**Task objective**
The expected output is every line of the data exactly as shown, minus the images.

**Data provided**

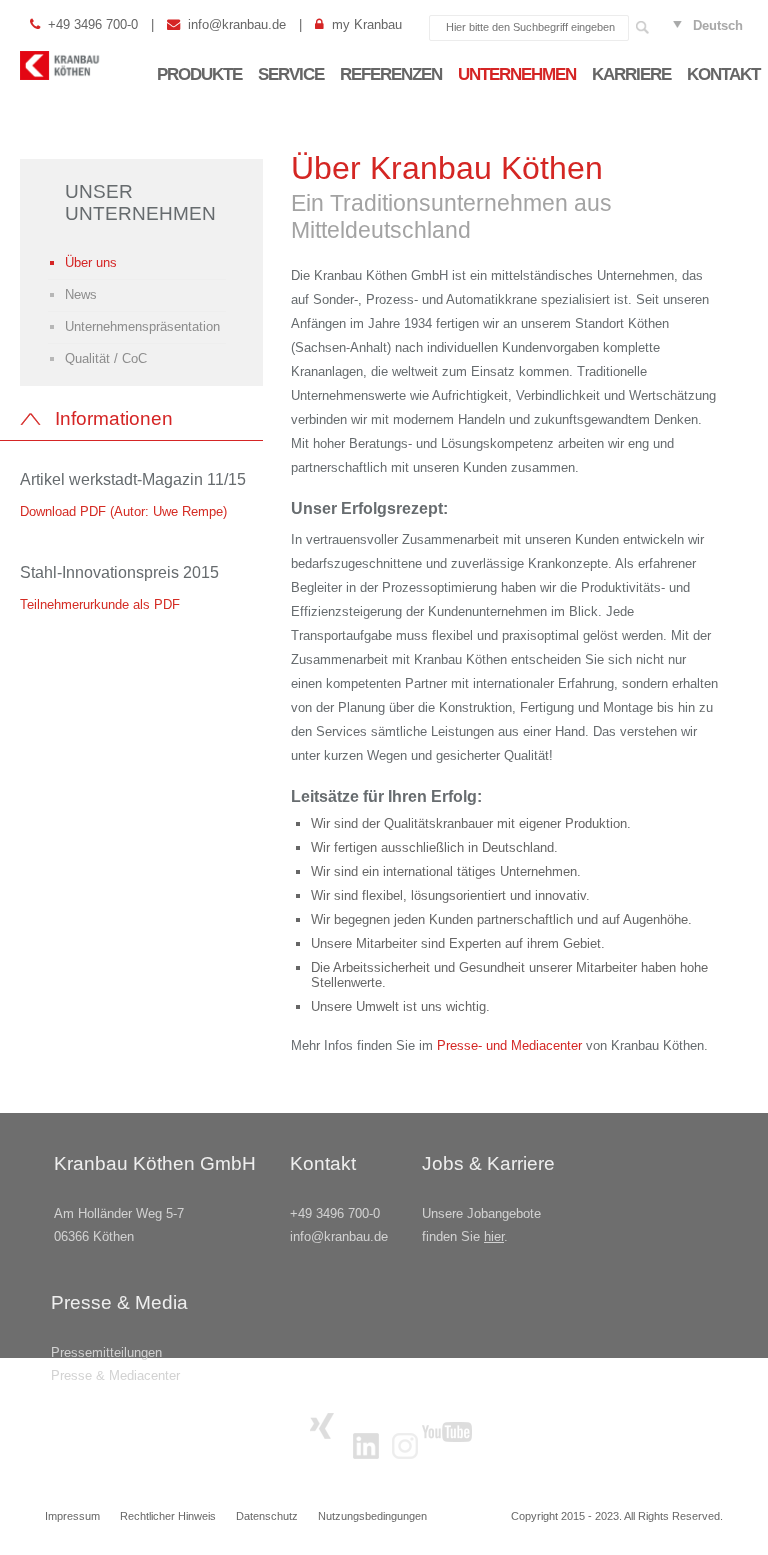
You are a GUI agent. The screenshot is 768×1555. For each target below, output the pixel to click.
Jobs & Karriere (488, 1163)
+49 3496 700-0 (93, 24)
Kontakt (723, 74)
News (81, 294)
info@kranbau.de (237, 24)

**Finished exercise**
You are a GUI agent. The screenshot is 768×1555. For each target below, output the pixel to click.
Jobs & Karriere (488, 1163)
+49 3496 700-0 (93, 24)
Kontakt (723, 74)
News (81, 294)
info@kranbau.de (237, 24)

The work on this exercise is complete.